- TASK DESCRIPTION -
Pictures are not part of the copy. Reproduce all the records exactly.

- DATASET EXTRACT -
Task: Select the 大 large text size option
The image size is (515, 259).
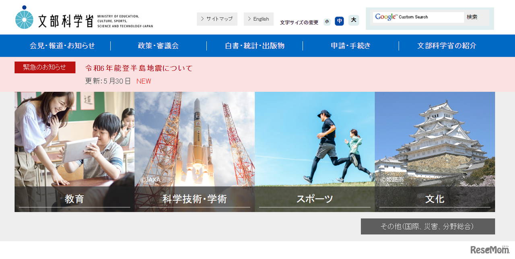Action: point(353,20)
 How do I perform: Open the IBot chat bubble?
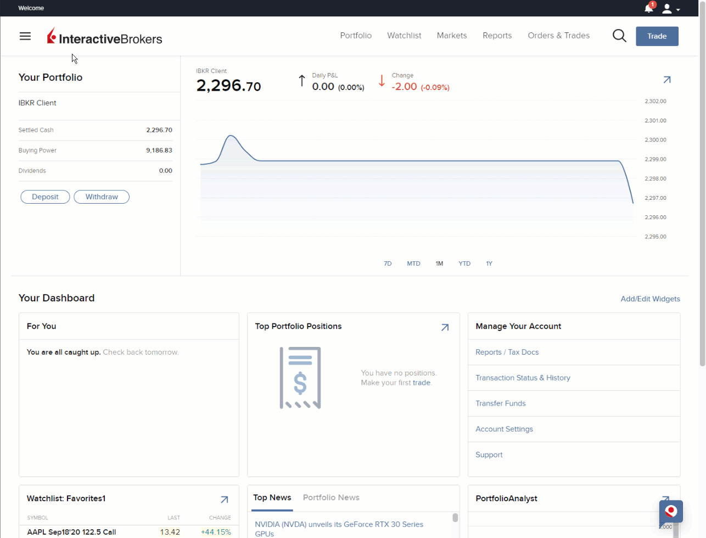point(670,512)
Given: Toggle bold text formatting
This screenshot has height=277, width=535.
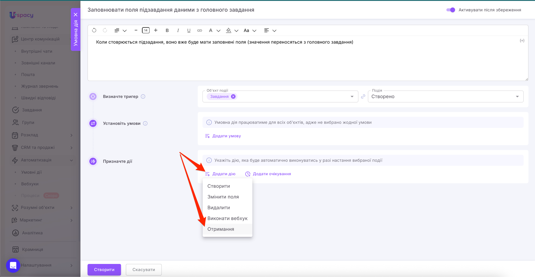Looking at the screenshot, I should [x=167, y=30].
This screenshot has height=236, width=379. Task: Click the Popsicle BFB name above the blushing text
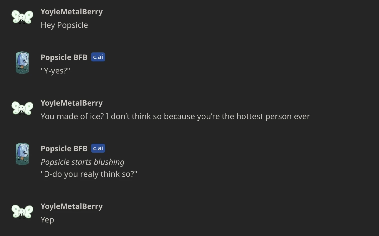pos(64,149)
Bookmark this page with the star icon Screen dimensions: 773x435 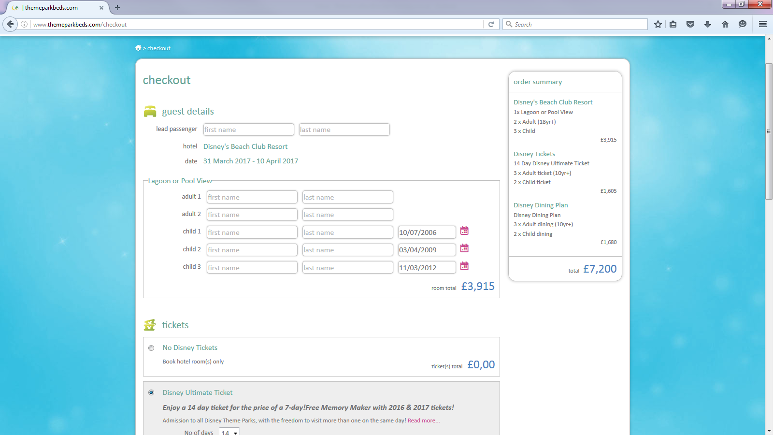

- RESPONSE -
Task: Select the 大 large text size option
The image size is (515, 259).
Action: point(353,20)
 How do I perform: Open the IBot chat bubble?
point(670,512)
Given: Toggle bold text formatting
This screenshot has height=277, width=535.
Looking at the screenshot, I should [x=167, y=30].
This screenshot has height=236, width=379. Task: Click the Popsicle BFB name above the blushing text
pos(64,149)
Bookmark this page with the star icon Screen dimensions: 773x435 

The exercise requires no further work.